Stored data entries
*** Block opens ***

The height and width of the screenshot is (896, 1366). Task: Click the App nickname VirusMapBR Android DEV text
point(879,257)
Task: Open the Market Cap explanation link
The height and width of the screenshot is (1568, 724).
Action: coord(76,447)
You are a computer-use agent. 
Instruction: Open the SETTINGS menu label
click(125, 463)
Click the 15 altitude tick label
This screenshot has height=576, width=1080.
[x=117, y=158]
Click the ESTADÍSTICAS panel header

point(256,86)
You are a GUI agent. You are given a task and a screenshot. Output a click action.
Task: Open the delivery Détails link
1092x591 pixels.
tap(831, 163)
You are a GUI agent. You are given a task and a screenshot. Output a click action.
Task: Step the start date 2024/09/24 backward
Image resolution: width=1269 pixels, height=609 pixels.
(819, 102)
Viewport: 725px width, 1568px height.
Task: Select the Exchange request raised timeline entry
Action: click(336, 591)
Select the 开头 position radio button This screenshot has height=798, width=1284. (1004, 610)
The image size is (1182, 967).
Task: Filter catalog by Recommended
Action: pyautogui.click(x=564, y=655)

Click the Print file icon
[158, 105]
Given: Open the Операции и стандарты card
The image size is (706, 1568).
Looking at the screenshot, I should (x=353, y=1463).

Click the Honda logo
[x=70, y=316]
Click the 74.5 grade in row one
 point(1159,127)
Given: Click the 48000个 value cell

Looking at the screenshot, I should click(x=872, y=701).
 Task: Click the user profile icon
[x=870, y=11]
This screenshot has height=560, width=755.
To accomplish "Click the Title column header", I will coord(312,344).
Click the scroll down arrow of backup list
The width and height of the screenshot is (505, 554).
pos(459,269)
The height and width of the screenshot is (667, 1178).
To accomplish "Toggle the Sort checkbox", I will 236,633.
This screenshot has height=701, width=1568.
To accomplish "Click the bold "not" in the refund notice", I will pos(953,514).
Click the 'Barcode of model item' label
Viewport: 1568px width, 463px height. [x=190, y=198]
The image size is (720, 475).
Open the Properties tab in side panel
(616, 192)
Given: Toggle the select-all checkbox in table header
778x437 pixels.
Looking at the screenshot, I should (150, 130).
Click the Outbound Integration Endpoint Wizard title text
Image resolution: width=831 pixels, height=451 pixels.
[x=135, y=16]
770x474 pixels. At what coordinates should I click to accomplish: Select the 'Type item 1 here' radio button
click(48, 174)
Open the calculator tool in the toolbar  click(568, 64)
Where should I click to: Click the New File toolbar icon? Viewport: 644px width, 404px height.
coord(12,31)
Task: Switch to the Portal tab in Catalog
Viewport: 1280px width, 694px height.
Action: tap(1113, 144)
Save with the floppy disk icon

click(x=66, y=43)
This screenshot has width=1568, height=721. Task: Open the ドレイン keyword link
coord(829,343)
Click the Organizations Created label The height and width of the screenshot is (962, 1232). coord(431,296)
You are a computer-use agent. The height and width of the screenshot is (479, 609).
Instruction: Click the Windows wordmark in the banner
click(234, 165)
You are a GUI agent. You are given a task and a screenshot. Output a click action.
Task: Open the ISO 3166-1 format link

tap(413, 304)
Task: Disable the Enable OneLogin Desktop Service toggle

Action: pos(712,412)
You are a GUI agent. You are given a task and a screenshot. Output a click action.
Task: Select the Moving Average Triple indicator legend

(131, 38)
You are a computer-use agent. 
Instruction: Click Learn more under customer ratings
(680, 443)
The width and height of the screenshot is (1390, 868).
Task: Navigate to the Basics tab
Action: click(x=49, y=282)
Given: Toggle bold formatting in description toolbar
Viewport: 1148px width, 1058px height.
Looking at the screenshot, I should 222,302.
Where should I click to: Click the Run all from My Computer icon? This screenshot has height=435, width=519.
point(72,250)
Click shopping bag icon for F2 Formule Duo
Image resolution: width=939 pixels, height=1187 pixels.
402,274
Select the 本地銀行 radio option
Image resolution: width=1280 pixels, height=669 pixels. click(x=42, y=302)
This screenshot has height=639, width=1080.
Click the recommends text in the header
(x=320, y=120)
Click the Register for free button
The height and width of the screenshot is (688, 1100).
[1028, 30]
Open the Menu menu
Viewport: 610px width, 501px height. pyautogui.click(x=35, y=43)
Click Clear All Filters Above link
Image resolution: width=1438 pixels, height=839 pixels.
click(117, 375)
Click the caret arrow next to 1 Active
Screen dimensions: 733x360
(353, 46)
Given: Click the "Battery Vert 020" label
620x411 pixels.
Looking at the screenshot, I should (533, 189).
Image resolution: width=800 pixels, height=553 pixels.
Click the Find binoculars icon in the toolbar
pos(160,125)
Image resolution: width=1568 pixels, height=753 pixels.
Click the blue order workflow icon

*** Block closes ***

== Task to carry out ==
For the string "bold", go through the entries above and copy each line where it occurs.

== Response for this exercise ==
To accomplish "Click the bold "not" in the refund notice", I will pos(953,514).
Given: Toggle bold formatting in description toolbar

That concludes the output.